3. Finally, if you are one of those people who have always known in your deepest heart that she gets him back, have patience. Cross-examine your suitors. Wait for someone who has never doubted. Someone who has kept the faith. Someone like me.

The statistical data on couples like us will touch your heart on this Valentine's Day. Can you believe that 78.4 percent of us end up marrying someone who shares our view? In fact, 46.3 percent of us kissed on our first date. Compared with other couples, we're 3.7 times more likely to have successful experiences in marriage counseling.

Be careful, however. I must warn you about one small but statistically identifiable deviant population. When asked the key question, a few people will yawn and shrug their shoulders.

Not interested?!!!

Yeah, it's amazing. If you push them, here's what they'll say. "Scarlett and Rhett are only fictional characters. He didn't go back to Charleston when he walked off into the mist that night. She didn't go back to Tara the next day. Neither of them went anywhere. They don't exist. They never existed. There never was a Scarlett. There never was a Rhett for her to get back."
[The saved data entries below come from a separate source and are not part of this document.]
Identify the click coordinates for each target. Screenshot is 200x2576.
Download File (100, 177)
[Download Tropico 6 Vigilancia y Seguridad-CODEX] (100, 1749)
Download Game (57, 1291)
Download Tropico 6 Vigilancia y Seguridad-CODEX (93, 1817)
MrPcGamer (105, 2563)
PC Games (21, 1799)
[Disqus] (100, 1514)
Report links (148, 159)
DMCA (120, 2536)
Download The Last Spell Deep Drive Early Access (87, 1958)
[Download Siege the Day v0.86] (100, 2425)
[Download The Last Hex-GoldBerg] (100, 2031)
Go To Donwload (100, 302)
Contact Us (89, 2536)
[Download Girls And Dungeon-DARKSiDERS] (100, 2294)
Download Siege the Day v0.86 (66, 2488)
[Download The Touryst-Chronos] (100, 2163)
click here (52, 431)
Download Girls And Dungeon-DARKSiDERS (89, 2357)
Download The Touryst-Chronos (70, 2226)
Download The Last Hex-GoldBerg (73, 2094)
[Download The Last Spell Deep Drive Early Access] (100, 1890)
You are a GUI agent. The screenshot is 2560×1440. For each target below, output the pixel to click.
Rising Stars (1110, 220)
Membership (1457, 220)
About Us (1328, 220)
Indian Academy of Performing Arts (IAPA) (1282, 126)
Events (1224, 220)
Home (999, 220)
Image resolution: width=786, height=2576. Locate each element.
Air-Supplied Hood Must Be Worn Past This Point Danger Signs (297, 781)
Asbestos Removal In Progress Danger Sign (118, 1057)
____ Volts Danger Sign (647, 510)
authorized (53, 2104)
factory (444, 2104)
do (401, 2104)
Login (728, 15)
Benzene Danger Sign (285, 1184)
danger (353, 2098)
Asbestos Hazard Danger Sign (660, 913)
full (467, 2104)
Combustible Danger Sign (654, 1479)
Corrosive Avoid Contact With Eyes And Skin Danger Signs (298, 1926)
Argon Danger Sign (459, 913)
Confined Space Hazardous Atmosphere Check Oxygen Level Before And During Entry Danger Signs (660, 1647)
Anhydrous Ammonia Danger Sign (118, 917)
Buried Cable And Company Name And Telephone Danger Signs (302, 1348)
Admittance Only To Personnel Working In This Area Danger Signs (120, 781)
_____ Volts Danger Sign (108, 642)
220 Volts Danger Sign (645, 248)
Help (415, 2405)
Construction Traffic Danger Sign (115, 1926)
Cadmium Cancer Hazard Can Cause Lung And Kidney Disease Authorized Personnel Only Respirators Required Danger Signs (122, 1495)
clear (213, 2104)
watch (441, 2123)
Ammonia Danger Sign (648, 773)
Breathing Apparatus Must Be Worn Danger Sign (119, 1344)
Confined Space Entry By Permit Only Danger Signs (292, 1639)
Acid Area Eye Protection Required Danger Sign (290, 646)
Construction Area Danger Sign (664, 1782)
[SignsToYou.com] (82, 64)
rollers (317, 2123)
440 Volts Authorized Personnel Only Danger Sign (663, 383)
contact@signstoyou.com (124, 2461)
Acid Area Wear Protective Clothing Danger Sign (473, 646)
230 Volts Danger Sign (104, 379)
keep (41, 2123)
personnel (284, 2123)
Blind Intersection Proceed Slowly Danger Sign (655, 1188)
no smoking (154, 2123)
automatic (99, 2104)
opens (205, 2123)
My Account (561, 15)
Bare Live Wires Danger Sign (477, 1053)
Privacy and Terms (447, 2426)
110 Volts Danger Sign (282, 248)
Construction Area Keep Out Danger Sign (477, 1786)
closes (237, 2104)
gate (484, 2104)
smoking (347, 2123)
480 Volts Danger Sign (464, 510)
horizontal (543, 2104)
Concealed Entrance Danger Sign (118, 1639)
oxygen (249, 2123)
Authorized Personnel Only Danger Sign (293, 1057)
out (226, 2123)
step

Can you believe it? Some people actually think that way. Sad, isn't it? But they can't help it. I'm told it's a chemical problem in one of their neuro-receptors. Some doctors at Hopkins have done research on it. They're working on a cure.

In the meantime, however, you can safely ignore these people in your survey. Under the theorem they're disqualified. You see, people like that don't have the capacity to enter into a romantic relationship in the first place, so there's nothing for the theorem to predict about them. Oh, they may get married or have an affair, but if there's no romance in it, who cares how it turns out?

Tim Baker, a local writer, takes Valentine's Day seriously.